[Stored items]
----

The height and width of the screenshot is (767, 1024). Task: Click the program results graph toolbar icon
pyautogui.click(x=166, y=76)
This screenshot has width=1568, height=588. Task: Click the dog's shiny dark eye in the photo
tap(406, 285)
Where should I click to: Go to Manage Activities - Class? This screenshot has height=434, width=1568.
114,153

----

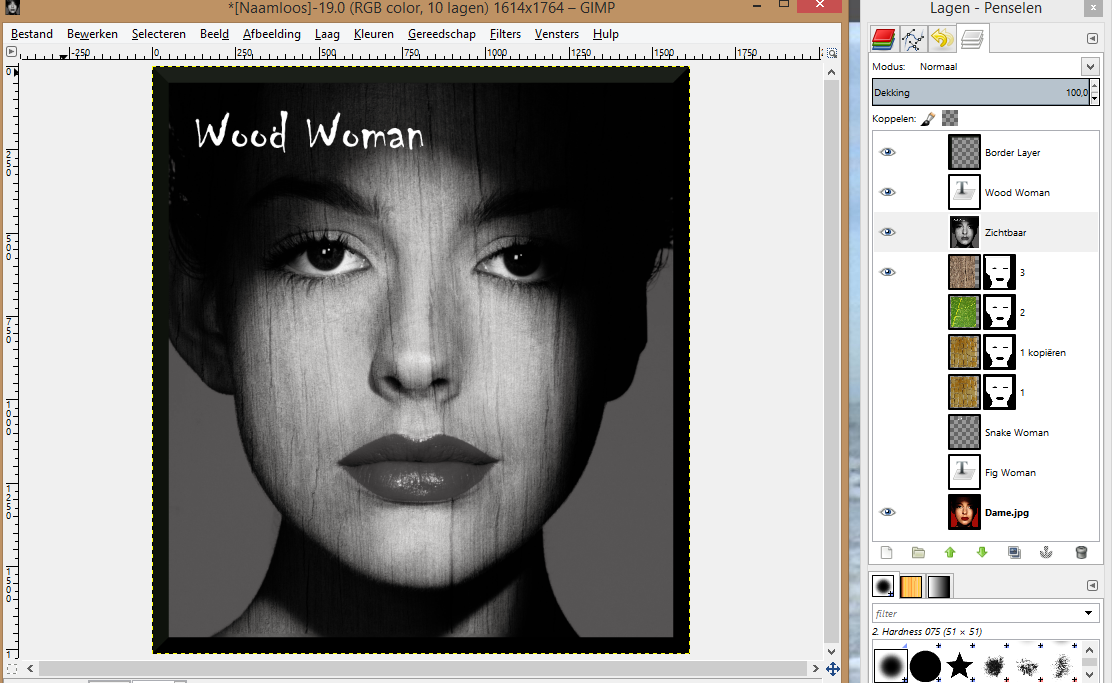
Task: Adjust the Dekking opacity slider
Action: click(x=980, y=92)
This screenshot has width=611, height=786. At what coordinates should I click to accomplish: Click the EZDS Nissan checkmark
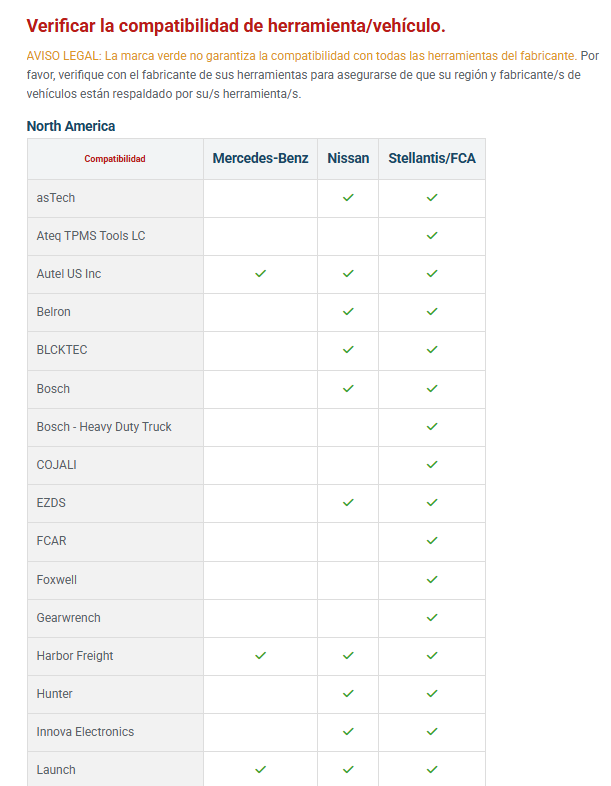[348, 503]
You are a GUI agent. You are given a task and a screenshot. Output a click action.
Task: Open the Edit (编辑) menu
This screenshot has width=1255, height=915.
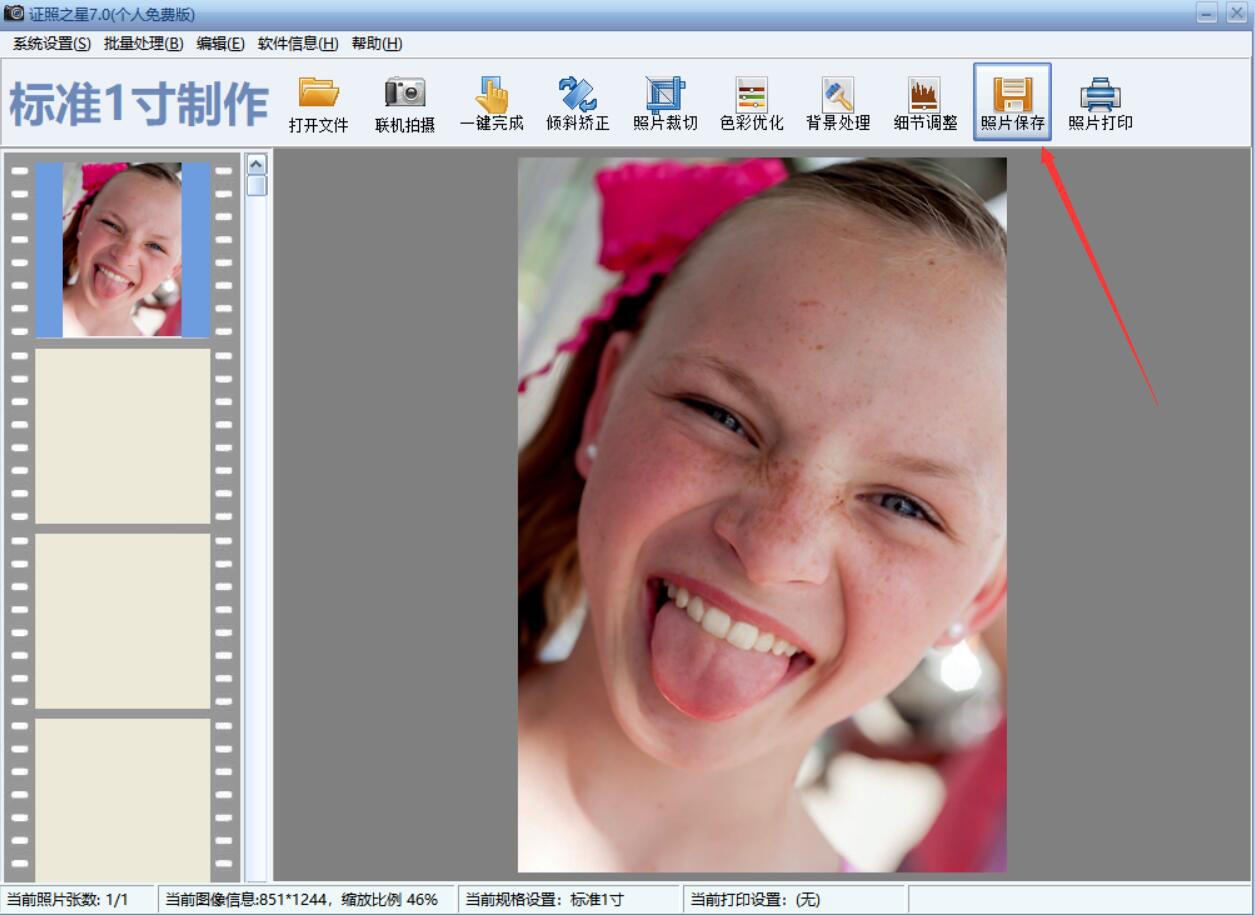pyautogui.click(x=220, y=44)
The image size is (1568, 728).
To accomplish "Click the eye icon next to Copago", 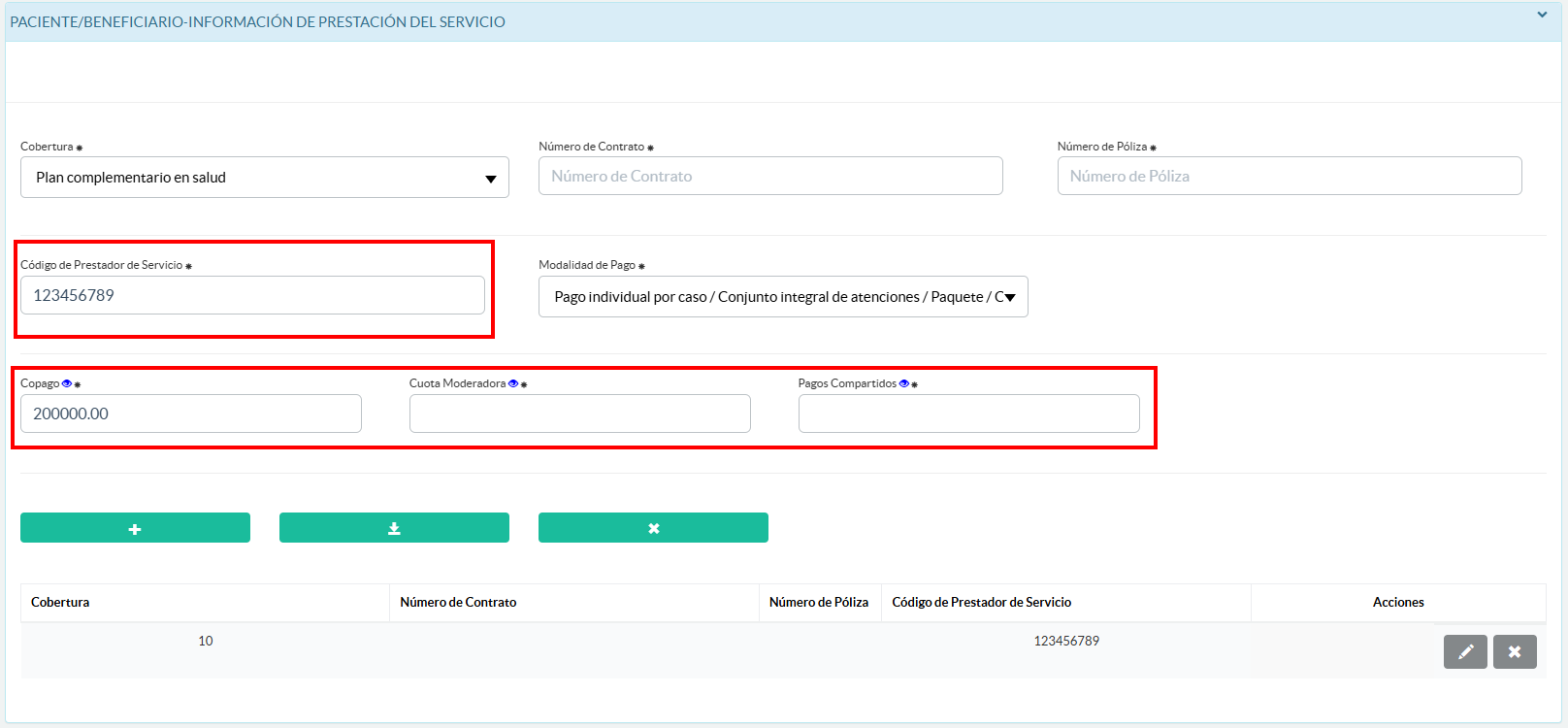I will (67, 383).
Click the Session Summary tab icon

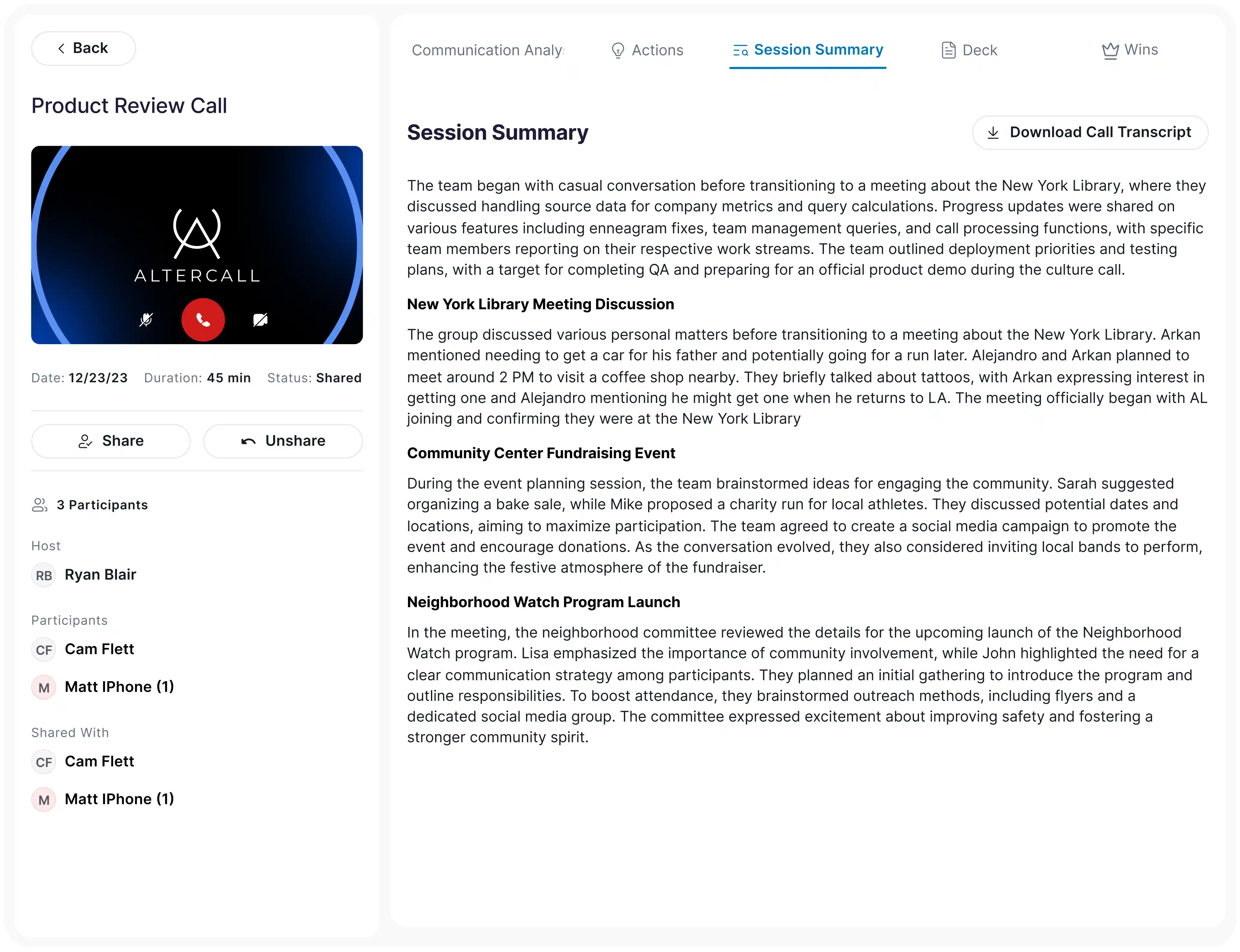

----

§ ASSIGNED TASK
Repeat the lines above exactly, beginning with the one containing "This screenshot has width=611, height=786." and finishing with the one containing "Task: Open the Edit (编辑) menu". No pictures belong in the copy.

§ REPLY
This screenshot has width=611, height=786. At what coordinates should I click to accomplish: Click the EZDS Nissan checkmark
[348, 503]
You are a GUI agent. You are given a task and a screenshot. Output a click action.
Task: Open the Edit (编辑) menu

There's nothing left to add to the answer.